Begitu juga kornya sangat profesional. Empat penyanyi dan satu pemain musik. Mereka bergantian jadi solis untuk Mazmur Tanggapan. Bagus banget.

Umatnya anak-anak sekolah menengah pertama. Ada juga beberapa orang dewasa yang ikut perayaan ekaristi di Kapel Pasionis untuk Sunday Mass itu.

Daily Mass atau Misa Harian saya pilih Kanada. Kapel di Ontorio. Aksen bahasa Inggris pater-pater dan lektor mirip dengan USA. Kecuali pater asal Belanda yang logat Hollands Spreken tidak hilang.

Misa harian ini tidak pakai kor. Lecta Missa. Ordinarium Kyrie dan Gloria diucapkan saja. Kecuali Sanctus dan Agnus Day dinyanyikan solis. Misa harian ini paling lama 29 menit.

Tentu saja kebiasaan saya mengikuti misa harian (beberapa kali bolos misa di gereja) diprotes. Dianggap tidak sah. Tidak ada komuni. Tidak berada di sekitar altar. "Itu kan kayak nonton televisi," kata teman.

Hehehe... Orang NTT itu lupa bahwa selama bertahun-tahun dia juga "menonton TV" saat misa di gereja karena gereja kadung penuh.

Sebagian umat mengikuti misa di balai paroki samping gereja. Ratusan umat di balai paroki itu menyaksikan imam, altar dsb lewat layar lebar yang dipasang di balai paroki. Itu yang selama ini terjadi di Sidoarjo Kota dan Sidoarjo Waru.
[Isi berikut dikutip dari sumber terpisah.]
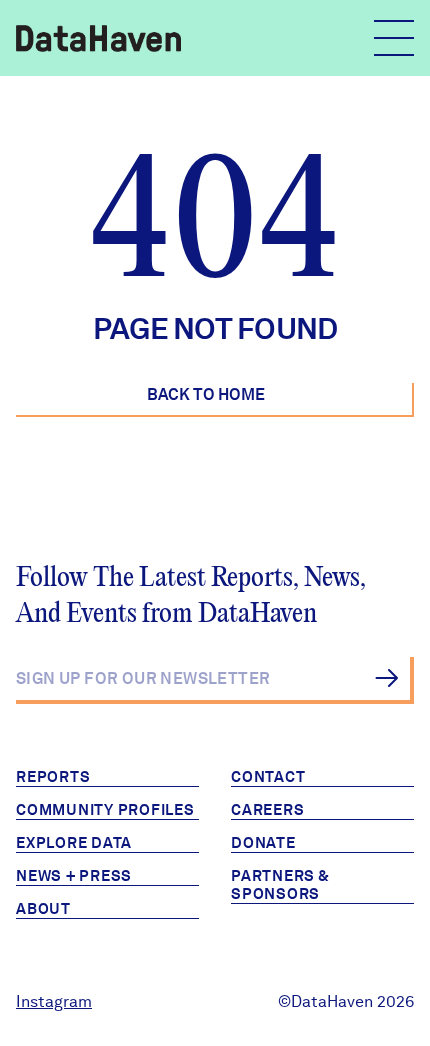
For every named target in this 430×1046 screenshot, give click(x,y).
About (43, 909)
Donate (263, 843)
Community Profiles (105, 810)
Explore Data (74, 843)
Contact (268, 777)
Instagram (54, 1001)
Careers (267, 810)
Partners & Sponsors (280, 885)
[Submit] (386, 678)
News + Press (74, 876)
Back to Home (206, 394)
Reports (53, 777)
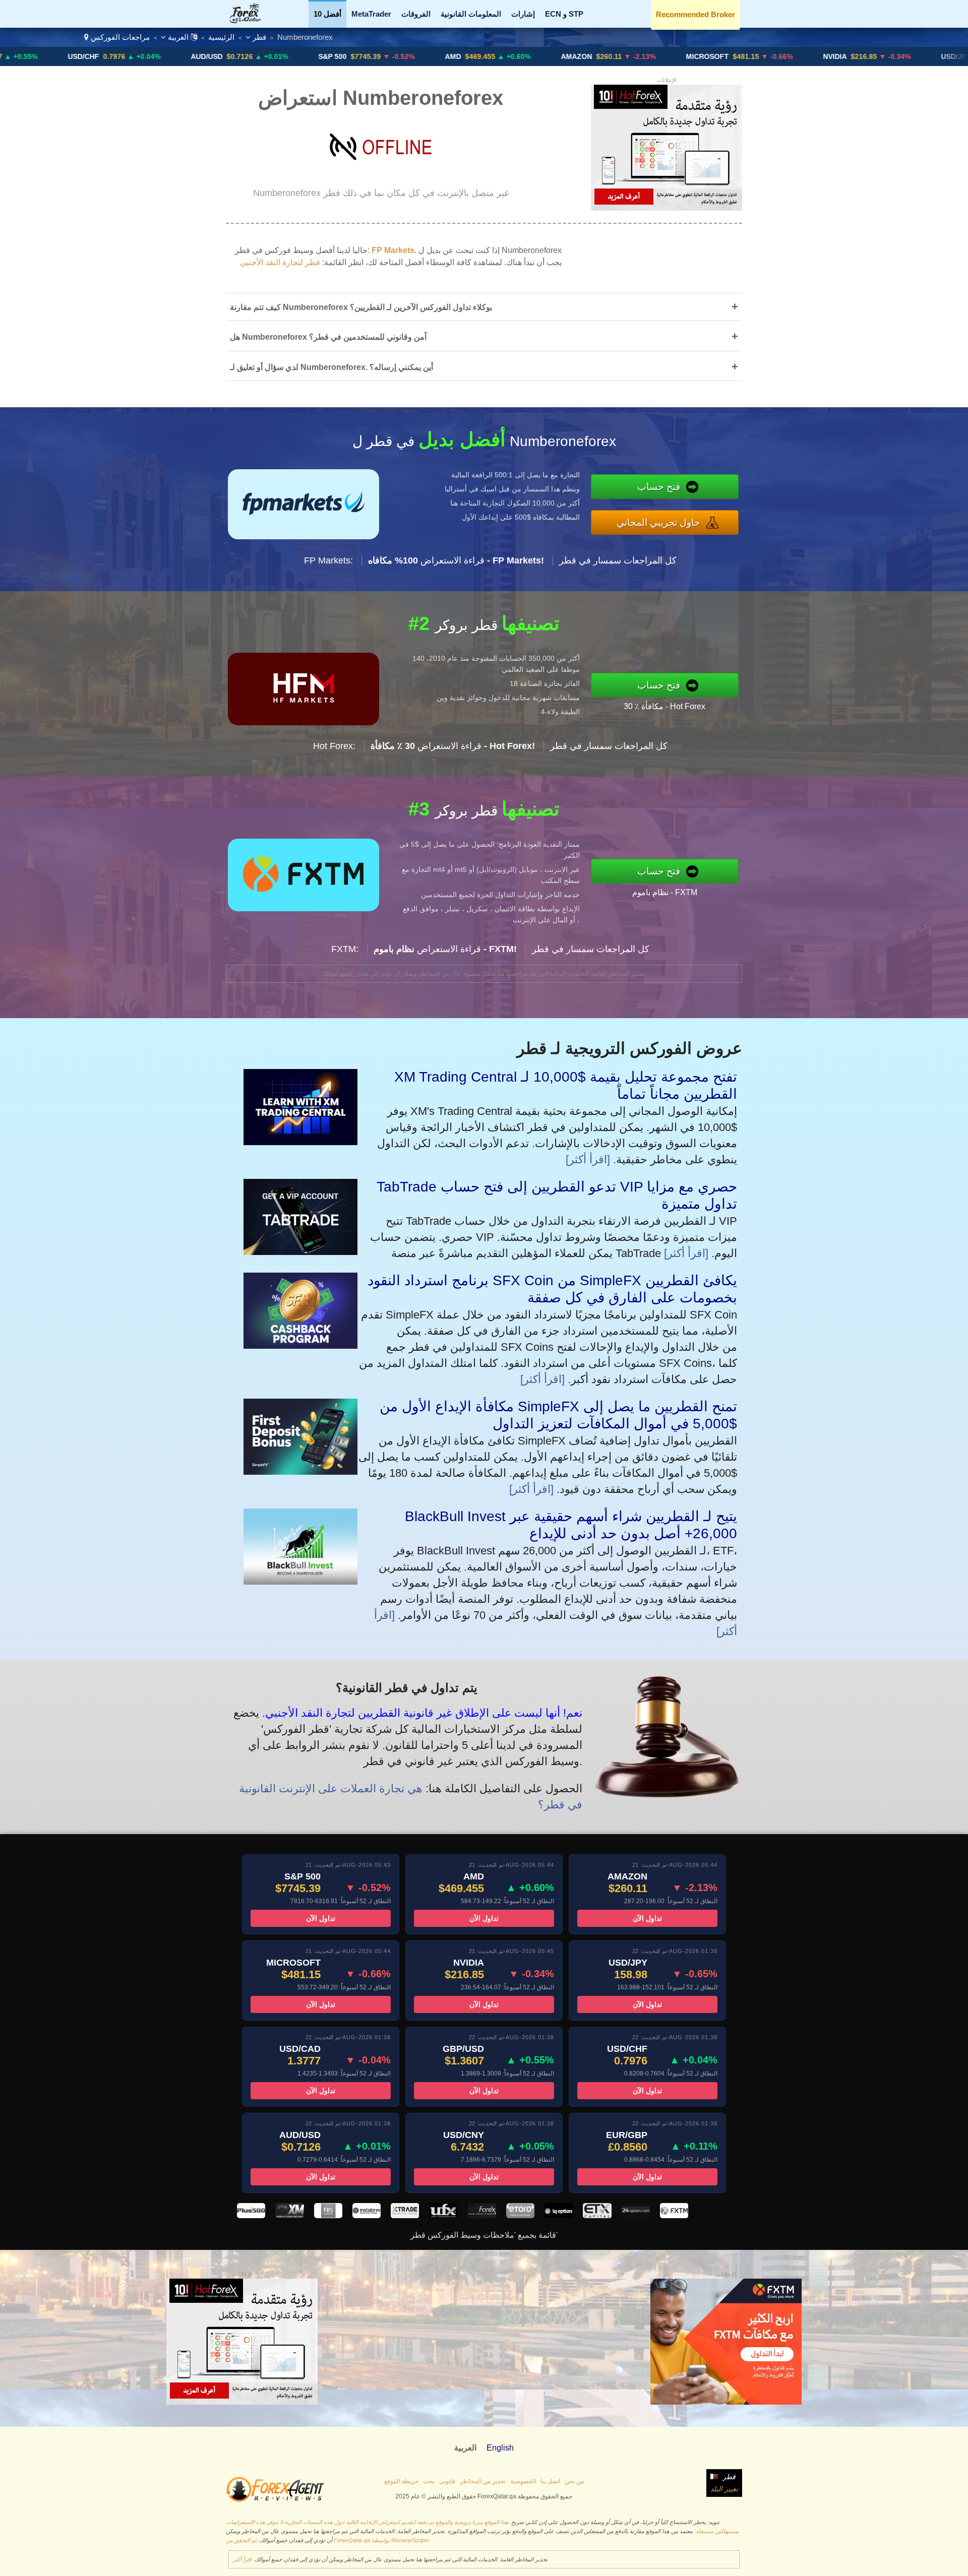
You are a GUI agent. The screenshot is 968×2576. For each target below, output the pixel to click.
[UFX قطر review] (443, 2215)
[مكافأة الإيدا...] (300, 1471)
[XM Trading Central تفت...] (300, 1141)
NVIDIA (717, 56)
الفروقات (416, 14)
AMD (335, 56)
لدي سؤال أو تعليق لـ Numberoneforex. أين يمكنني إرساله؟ (484, 366)
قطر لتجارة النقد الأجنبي (280, 262)
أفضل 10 (327, 14)
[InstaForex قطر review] (366, 2215)
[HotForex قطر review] (482, 2215)
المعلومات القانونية (471, 14)
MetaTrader (371, 14)
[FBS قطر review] (328, 2215)
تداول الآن (320, 1918)
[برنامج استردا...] (300, 1345)
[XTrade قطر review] (405, 2215)
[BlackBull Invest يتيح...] (300, 1581)
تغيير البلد (724, 2489)
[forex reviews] (275, 2500)
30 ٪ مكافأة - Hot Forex (664, 706)
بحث (429, 2481)
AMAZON (458, 56)
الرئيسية (221, 37)
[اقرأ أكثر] (588, 1159)
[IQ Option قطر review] (558, 2215)
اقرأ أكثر (242, 2559)
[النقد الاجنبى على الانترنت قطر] (251, 20)
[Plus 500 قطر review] (251, 2215)
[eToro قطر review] (520, 2215)
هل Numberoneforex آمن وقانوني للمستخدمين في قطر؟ (484, 336)
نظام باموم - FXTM (664, 892)
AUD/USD (89, 56)
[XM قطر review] (289, 2215)
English (500, 2447)
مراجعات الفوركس (120, 37)
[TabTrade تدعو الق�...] (300, 1251)
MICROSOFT (589, 56)
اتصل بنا (550, 2481)
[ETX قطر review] (597, 2215)
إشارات (523, 14)
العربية (178, 37)
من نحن (574, 2481)
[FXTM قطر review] (674, 2215)
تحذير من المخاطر (483, 2481)
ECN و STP (564, 14)
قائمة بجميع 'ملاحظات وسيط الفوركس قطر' (484, 2235)
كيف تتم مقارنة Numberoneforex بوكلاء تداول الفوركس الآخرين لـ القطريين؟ (484, 306)
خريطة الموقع (401, 2481)
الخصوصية (523, 2481)
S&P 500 (215, 56)
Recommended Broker (695, 14)
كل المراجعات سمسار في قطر (618, 560)
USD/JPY (838, 56)
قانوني (447, 2481)
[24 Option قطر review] (636, 2215)
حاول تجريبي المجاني (658, 522)
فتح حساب (658, 486)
"Apa bedanya dengan saya yang nonton TV di rumah? Anda menonton TV di balai paroki?" kata saya bercanda.

"Tapi kan ada komuni. Ada umat. Sementara misa di YouTube tidak ada komuni," katanya.

Tak disangka-sangka datanglah wabah virus corona. Pandemi melanda dunia. Italia dan Vatikan pun dikarantina total. Sulit dibayangkan Lapangan dan Basilika Santo Petrus di Vatikan tutup.

Covid juga melanda Indonesia. Pasien naik terus. Yang mati banyak. Maka pemerintah melarang kegiatan-kegiatan yang melibatkan banyak orang. Termasuk ibadah di gereja, masjid, pura, kelenteng dsb.

Apa boleh buat. Uskup-uskup di Indonesia pun bikin surat gembala. Intinya meniadakan misa di gereja dan berbagai kegiatan di paroki. Umat dianjurkan memperbanyak doa-doa di rumah masing-masing.

Sabtu sore, 21 Maret 2020. Kali pertama dalam sejarah Keuskupan Surabaya diadakan misa online. Misa kudus langsung dipimpin Mgr Sutikno Wisaksono dari kapel keuskupan di Jalan Polisi Istimewa Surabaya.

Minggu diadakan dua kali misa secara online streaming. Kemudian misa harian juga diadakan secara daring.

Luar biasa!

Pandemi virus corona tak ayal membongkar tatanan lama yang sudah mapan selama ribuan tahun. Vatikan ditutup sementara! Ibadah umrah di Makkah pun distop sementara oleh Kerajaan Arab Saudi.

Saya sendiri tentu tidak kaget dengan Online Mass. Sebab misa ala nonton TV di kamar itu sudah seperti gaya hidup rutin layaknya nggowes sepeda pancal.